• WORK REQUEST: Given the records below, the lines starting at the line with "Click the 5G/2.4Ghz signal value" and ending at the line with "You are a computer-use agent." should be output exactly, both end lines kept and pictures left out.

[AVAILABLE DATA Boundary: Start]

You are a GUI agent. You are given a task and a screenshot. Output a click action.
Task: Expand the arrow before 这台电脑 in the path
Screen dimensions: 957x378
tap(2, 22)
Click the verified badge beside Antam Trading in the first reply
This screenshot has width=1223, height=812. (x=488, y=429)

[AVAILABLE DATA Boundary: End]
[AVAILABLE DATA Boundary: Start]

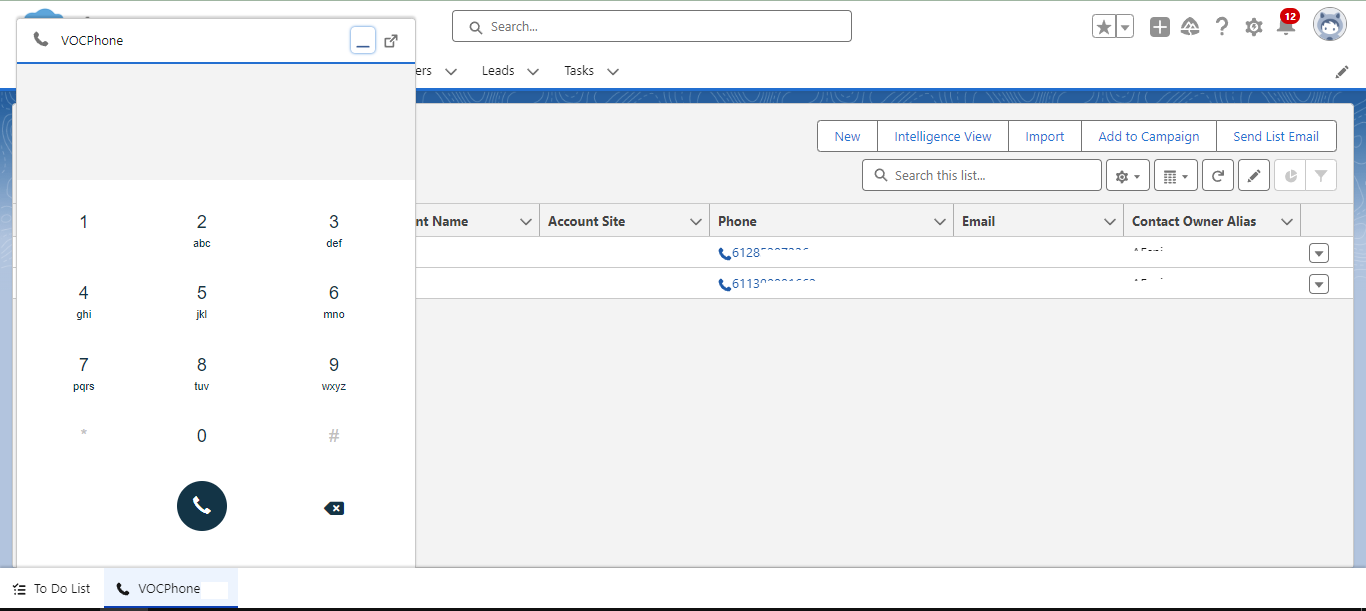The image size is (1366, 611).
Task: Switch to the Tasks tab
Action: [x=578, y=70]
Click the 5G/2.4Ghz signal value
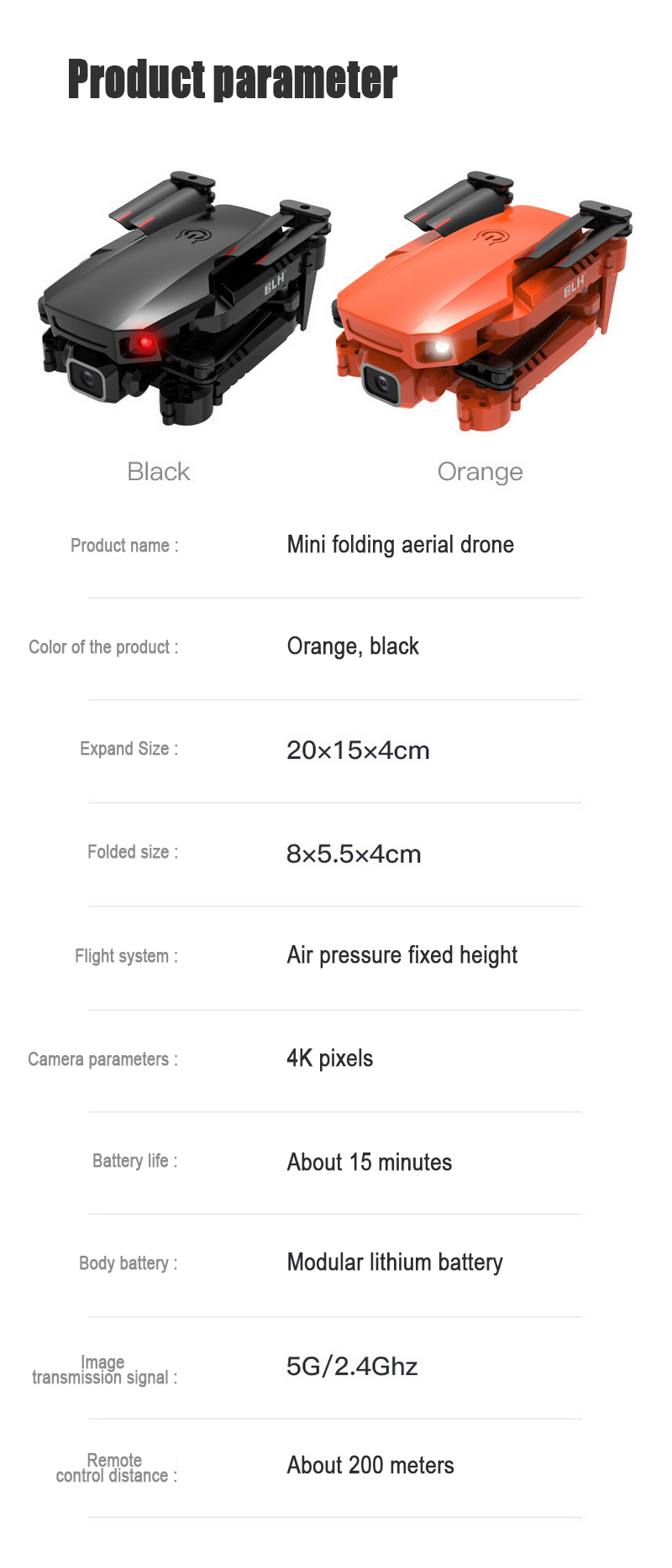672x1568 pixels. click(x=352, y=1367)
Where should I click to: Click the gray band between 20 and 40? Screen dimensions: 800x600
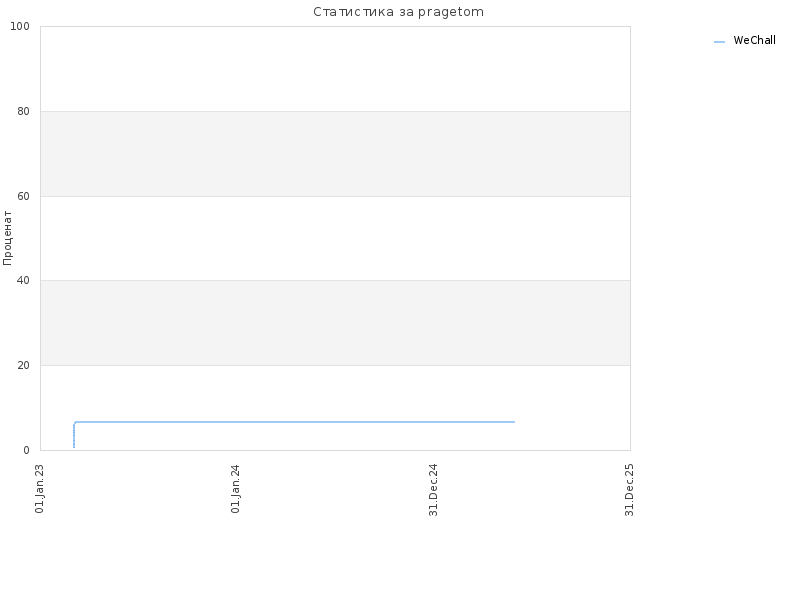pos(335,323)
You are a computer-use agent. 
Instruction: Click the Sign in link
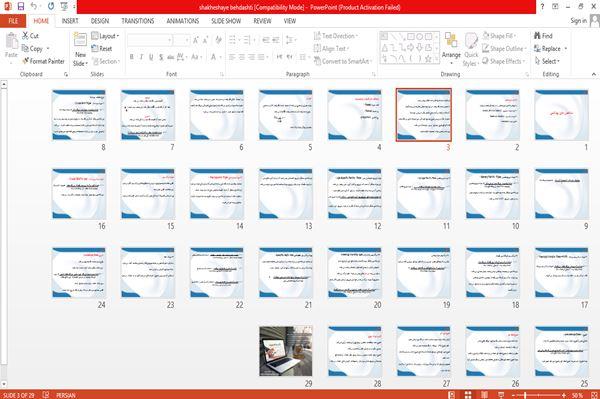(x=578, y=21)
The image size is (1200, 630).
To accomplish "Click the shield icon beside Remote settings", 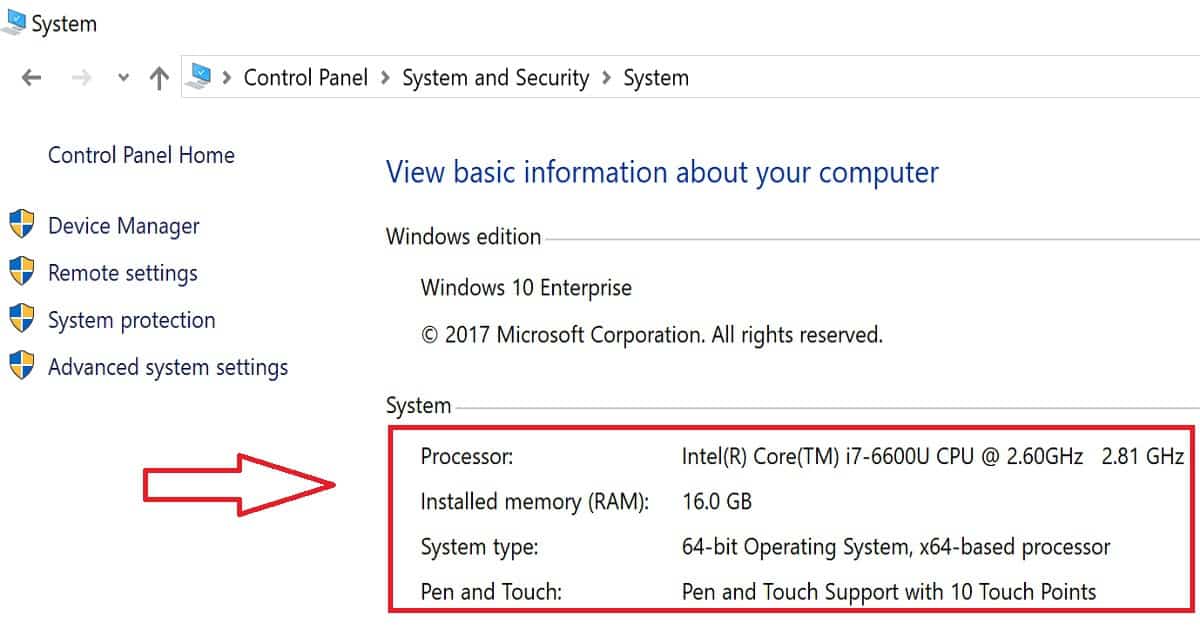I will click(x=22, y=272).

[AVAILABLE DATA Boundary: End]

• EXPECTED OUTPUT:
Click the 5G/2.4Ghz signal value
672x1568 pixels. click(x=352, y=1367)
Where should I click to: Click the gray band between 20 and 40? Screen dimensions: 800x600
pos(335,323)
You are a computer-use agent. 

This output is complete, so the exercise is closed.